I, like many creatives, thrive under pressure. However, constant pressure can negatively impact creativity, with the creative not having enough time to conceptualise their ideas and produce.
Building in enough time to complete a project to a high standard will allow the creative to come up with various solutions to the task at hand.
I know this isn’t always easy to do. Still, it’s the responsibility of the creative first and the managers secondly to give a reasonable estimate on how long it will take to complete a project to a high standard. Respecting these estimations on both sides is vital to producing high-quality work.
With practice, creatives learn to give accurate estimates for how long it will take to complete a project.

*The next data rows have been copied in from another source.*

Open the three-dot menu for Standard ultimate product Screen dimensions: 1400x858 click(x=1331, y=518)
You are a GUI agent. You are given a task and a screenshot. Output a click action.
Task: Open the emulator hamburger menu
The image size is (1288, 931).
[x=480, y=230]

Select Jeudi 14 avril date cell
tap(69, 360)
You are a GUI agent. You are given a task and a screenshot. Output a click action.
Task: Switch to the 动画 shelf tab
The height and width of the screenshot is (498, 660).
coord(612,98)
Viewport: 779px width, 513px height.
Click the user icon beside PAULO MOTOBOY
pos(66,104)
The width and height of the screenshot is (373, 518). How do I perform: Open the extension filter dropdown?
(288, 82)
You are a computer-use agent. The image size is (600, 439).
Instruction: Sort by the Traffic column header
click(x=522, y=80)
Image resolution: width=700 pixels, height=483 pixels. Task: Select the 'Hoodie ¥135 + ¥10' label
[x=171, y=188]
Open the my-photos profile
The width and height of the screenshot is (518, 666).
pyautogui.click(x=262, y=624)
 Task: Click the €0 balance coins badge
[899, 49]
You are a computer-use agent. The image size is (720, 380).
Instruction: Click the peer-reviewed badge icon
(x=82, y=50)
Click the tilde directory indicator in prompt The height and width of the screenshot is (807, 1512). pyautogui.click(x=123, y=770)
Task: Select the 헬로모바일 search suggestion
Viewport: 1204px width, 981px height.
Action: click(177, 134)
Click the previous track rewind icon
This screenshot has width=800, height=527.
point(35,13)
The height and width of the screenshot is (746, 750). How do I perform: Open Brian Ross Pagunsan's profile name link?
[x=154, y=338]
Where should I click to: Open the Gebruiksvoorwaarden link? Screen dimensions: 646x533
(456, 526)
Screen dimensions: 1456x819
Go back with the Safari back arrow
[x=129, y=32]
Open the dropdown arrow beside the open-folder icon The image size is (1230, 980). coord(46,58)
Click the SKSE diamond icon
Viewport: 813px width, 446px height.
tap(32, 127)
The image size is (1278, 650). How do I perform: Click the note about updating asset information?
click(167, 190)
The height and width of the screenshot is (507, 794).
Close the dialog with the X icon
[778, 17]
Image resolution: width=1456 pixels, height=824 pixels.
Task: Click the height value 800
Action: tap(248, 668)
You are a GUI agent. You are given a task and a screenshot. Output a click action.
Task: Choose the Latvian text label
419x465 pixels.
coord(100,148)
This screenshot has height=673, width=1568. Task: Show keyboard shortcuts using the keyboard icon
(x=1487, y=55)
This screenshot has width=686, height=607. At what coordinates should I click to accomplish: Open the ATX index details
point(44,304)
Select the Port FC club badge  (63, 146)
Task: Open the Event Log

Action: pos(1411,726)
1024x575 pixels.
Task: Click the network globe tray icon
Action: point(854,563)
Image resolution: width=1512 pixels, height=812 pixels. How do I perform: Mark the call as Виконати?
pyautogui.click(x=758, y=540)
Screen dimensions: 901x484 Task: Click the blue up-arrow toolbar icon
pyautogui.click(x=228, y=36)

When budgets are involved, this is imperative.
It’s always better to overestimate than underestimate.
If the creative doesn’t produce in the estimated time frame, it will lead to mistrust from the manager/client about meeting deadlines and future deadlines.
If the manager/client doesn’t respect the amount of time the creative estimates, they will be fully aware of why the work produced may not be up to the quality the creative would have liked.
From my first day at university, we were taught to produce quickly and not be too precious with our ideas. Once you have several concepts on the table, you can spend more time honing and enhancing them until you have the finished product.
If you were too precious with your work from the onset, you could run into deep trouble. But, on the other hand, if you spend too much time honing one design or outcome without showing the client, you run the danger that they may not like it, and your time is wasted.
Ideate quickly, and share your progress with the client frequently.